In 1926, thanks to Mathurin Méheut, she also discovered Brittany and from then on made many visits there. The Breton anchorage was confirmed with the purchase, in 1936, of "La Grande Vigne" on the port of Dinan. In 1925, she began a collaboration with the Henriot faience factory in Quimper where she worked until around 1950. She also made ceramic pieces for Parisian ceramists and at the Manufacture Nationale de Sèvres. Her shaped pieces were influenced by the regionalist trend of the time.
Although Brittany was certainly one of her favourite subjects, she also worked a lot in Paris, in the provinces and abroad. She exhibited at the Colonial Exhibition of 1931, at the International Exhibition of 1937 and individually at the Maison de la Bretagne (1957) as well as in galleries (Galerie Charpentier in 1933). She also illustrated several books.
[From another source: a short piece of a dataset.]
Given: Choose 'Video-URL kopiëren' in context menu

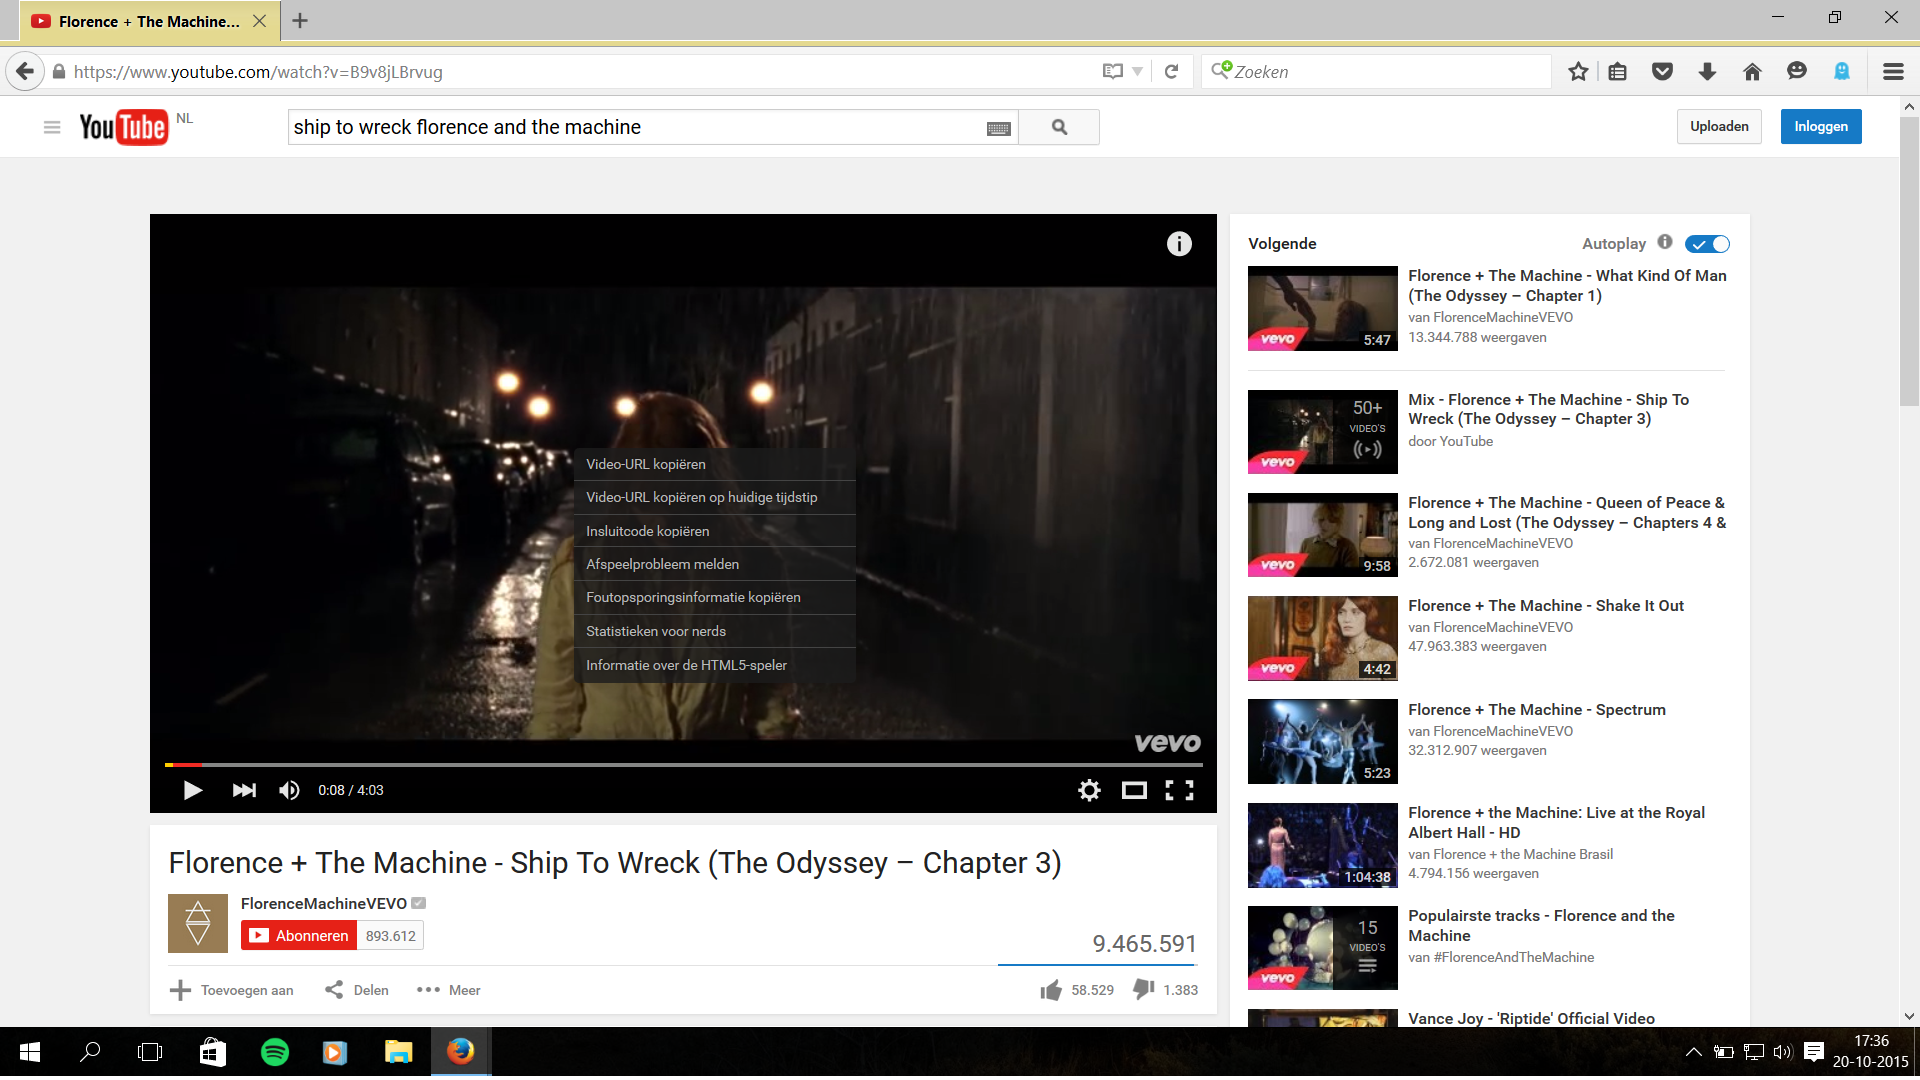Looking at the screenshot, I should [x=646, y=464].
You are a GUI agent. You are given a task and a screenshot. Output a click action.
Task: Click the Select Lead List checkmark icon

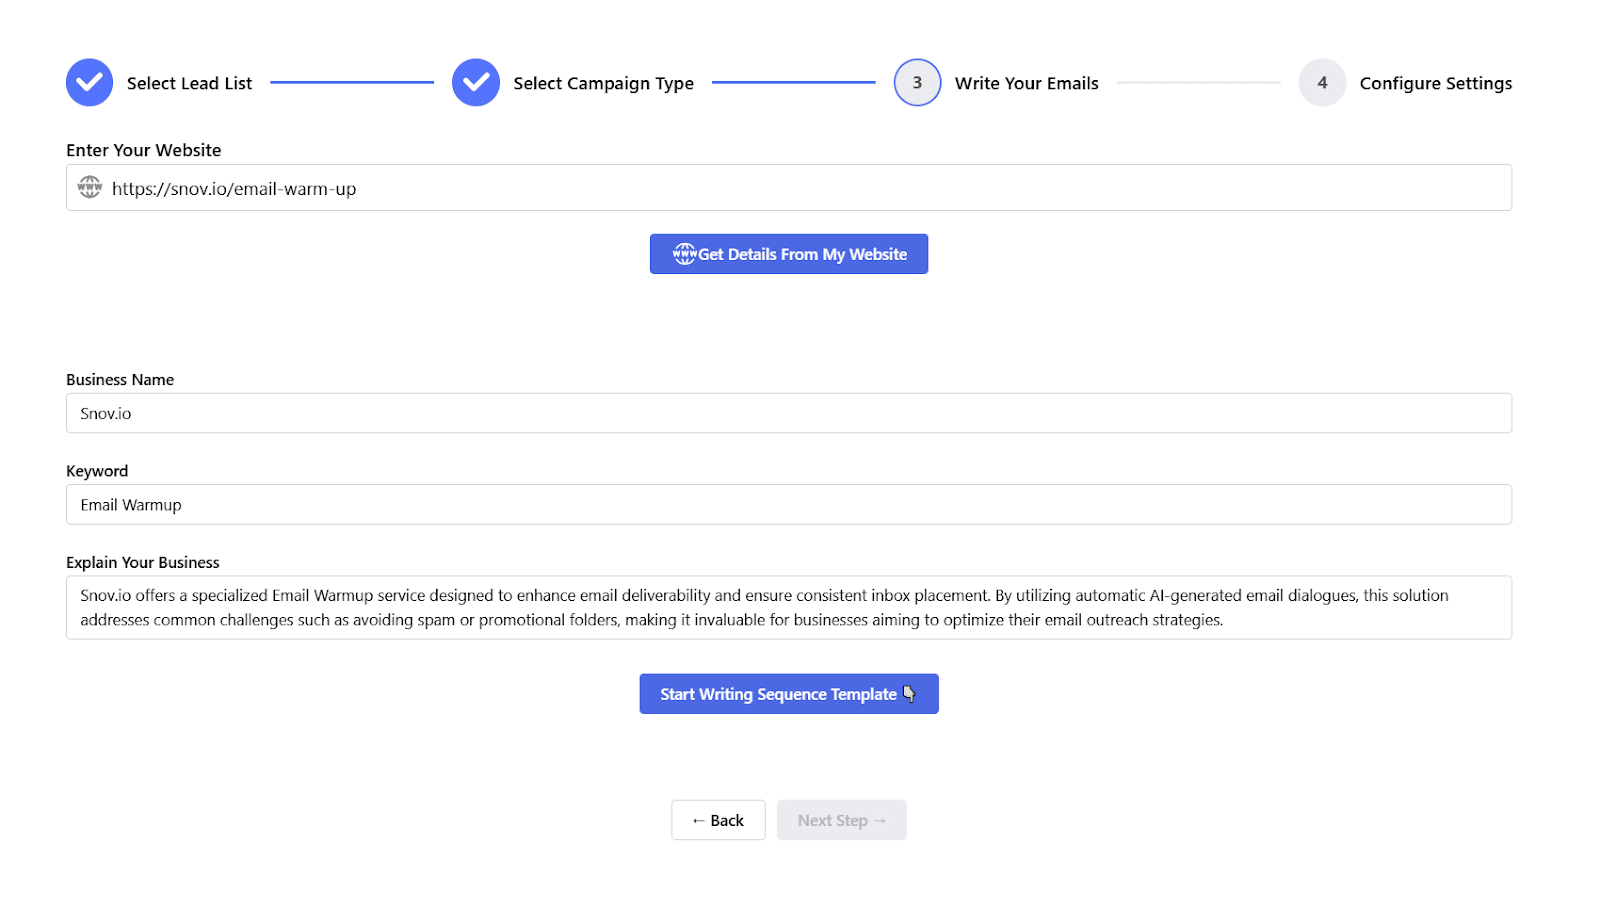click(88, 82)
Although she was recognised as a Chevalier des Arts et Lettres and holder of the Collier de l'Hermine, from the 1970s onwards she was more concerned with perpetuating the memory of Mathurin Méheut than with promoting her personal production. In 1987, she donated an exceptionally rich heritage to the town of Dinan. Yvonne Jean-Haffen died in Dinan, after a very rich artistic life.